How, and Why, Not to be Triggered by Trump

Above, recent video on best approaches for climate communication in the age of fake news and the war on science.  Much of the insight we have from the last decade come from neuroscientists like George Lakoff, and climate comms practitioners like John Cook.

George Lakoff is a neuroscientist specializing in the study of how human beings are persuaded, or not, by factual discourse.
He had a significant twitter thread the other day with implications for climate communication, and general survival in the age of Toxic Trumpian Authoritarians.

George Lakoff on Twitter:

Trump uses social media as a weapon to control the news cycle. It works like a charm. His tweets are tactical rather than substantive. They mostly fall into one of these four categories.

trumptweetslakof2
The tweets either get his framing established first, knowing that whoever frames first tends to win. Or when things look bad for him, he diverts attention or attacks the messenger. And when he wants to test public opinion, he puts out an outrageous trial balloon.
Each tweet gets his message retweeted so he dominates social media. Reporters, social media influencers, and many others fall for it hook, line, and sinker. Every time. They retweet, share, and repeat his messages ad infinitum. This helps Trump tremendously.

They may think they’re negating or undermining him, but that’s not how human brains work. As a cognitive scientist, I can tell you: repeating his messages only helps him.

First, it focuses all attention on Trump’s antics. This makes his nonsense seem like the most important thing in the world. It’s called the “focusing illusion” – and it’s a large part of why he got elected in the first place. It makes him larger than life.

Second, constant repetition of his Trump’s messages embeds them deeply in the brains of millions of people. Whether it’s locking up his opponents or threatening nuclear war, he has the power to control tens of millions of brains via tweets. He focuses them on his chosen topics.

Third, the constant attacks and outrage increase his credibility with his base. He can portray himself as a victim of the “establishment” – under constant attacks (which he provokes with tweets). He acts, his opponents only react. He is in heroic control.

I understand the desire to portray Trump as childish or deranged. But do you deal with a child or a deranged person by sinking to their level? Do you mock and scorn them, or trumpet their ridiculousness on the front page? No.

 

 

https://twitter.com/camorris/status/948977267581038595

10 thoughts on “How, and Why, Not to be Triggered by Trump”

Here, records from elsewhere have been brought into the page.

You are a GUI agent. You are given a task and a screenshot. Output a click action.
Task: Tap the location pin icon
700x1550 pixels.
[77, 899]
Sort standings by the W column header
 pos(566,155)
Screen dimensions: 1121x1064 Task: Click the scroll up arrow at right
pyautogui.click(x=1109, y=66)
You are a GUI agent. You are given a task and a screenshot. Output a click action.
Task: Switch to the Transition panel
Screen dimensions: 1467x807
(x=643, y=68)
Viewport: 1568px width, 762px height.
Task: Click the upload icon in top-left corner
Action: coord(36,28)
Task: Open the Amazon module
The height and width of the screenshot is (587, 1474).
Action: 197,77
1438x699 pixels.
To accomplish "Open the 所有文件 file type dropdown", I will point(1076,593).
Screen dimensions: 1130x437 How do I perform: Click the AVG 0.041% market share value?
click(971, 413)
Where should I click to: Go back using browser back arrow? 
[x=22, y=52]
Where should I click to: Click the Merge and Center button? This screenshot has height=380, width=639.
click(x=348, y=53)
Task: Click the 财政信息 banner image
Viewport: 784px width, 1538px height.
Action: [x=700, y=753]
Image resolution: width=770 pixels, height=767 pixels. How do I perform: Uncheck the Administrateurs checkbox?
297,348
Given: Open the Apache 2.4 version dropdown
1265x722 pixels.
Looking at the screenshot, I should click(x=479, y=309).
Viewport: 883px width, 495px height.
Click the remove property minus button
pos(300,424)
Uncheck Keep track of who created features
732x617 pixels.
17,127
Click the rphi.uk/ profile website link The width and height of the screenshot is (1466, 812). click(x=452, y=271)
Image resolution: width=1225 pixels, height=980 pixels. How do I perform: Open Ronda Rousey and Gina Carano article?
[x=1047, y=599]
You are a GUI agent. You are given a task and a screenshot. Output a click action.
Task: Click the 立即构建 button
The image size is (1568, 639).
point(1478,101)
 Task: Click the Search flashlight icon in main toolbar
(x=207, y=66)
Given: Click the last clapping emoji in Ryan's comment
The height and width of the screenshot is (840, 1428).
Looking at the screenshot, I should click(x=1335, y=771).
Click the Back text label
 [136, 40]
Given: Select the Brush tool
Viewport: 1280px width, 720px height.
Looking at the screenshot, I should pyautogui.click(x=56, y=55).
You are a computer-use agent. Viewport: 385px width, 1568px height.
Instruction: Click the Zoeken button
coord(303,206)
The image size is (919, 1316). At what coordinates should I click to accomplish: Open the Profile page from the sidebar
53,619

  1. I think the author gives too much credit to the intelligence of the media consumers. Yes, the real horror is the dismantling of civilized government and safety of the long term environment. But I can make the opposite case as the author – that the avg Joe out there may more be able to identify with the fact that Trump and his people are insane lunatics, screaming childish brats (which even the lowest of low class voters can identify with), and therefore not to be trusted, than they can with the intricacies of how much is too much business regulation, whacking those enviro-unwashed-wacko’s etc (I’m deliberately climbing inside their warped minds, so don’t attack ME for the characterizations).

    I think there’s definitely a place for spotlighting the lunacy of the Trumpster Fire that’s ongoing reality TV, as a way to turn the voter tide in ’18.


  2. “George Lakoff is a neuroscientist specializing in the study of how human beings are persuaded, or not, but factual discourse.”

    Should be “BY factual science”?


  3. Peter I love your work but you really should give the wide angle close-ups a swerve. You probably do this so you can use the on-board microphone.

    Why not sit back on a 60mm and a lav mic? Your subjects will be grateful.


  4. This is actually an excellent article, marred only by the insertion of completely unfounded blind trust in the “intelligence community” who history proves to be paid liars and war-mongers as well as the oft-repeated “Russia hacked the DNC” story for which no technical or concrete evidence has been produced (despite the fact that the NSA certainly would be in possession of meta-data to confirm any such communication/connections), and for which there is contrary technical evidence that it was an insider leak.


    1. two guilty pleas and two indictments so far.
      intel community has actually been a good resource for decision makers that pay attention.
      one lesson of the Pentagon papers, for instance, is that intelligence from the field was ignored when deemed politically inexpedient.
      Same with build up to the Iraq war, the example frequently cited. CIA/Intel indicated much more caution advisable , and lawmakers who actually read that intel, rather than Bush Admin versions of it, tended to push back on the disastrous policy.
      Another example is the Reagan admin’s “Team B” approach. CIA was not producing scary enough estimates of Soviet capabilities, so admin officials lead by Cheney et al ginned up a secondary “review” group to create more frightening scenarios. Soviets subsequently collapsed of own weight.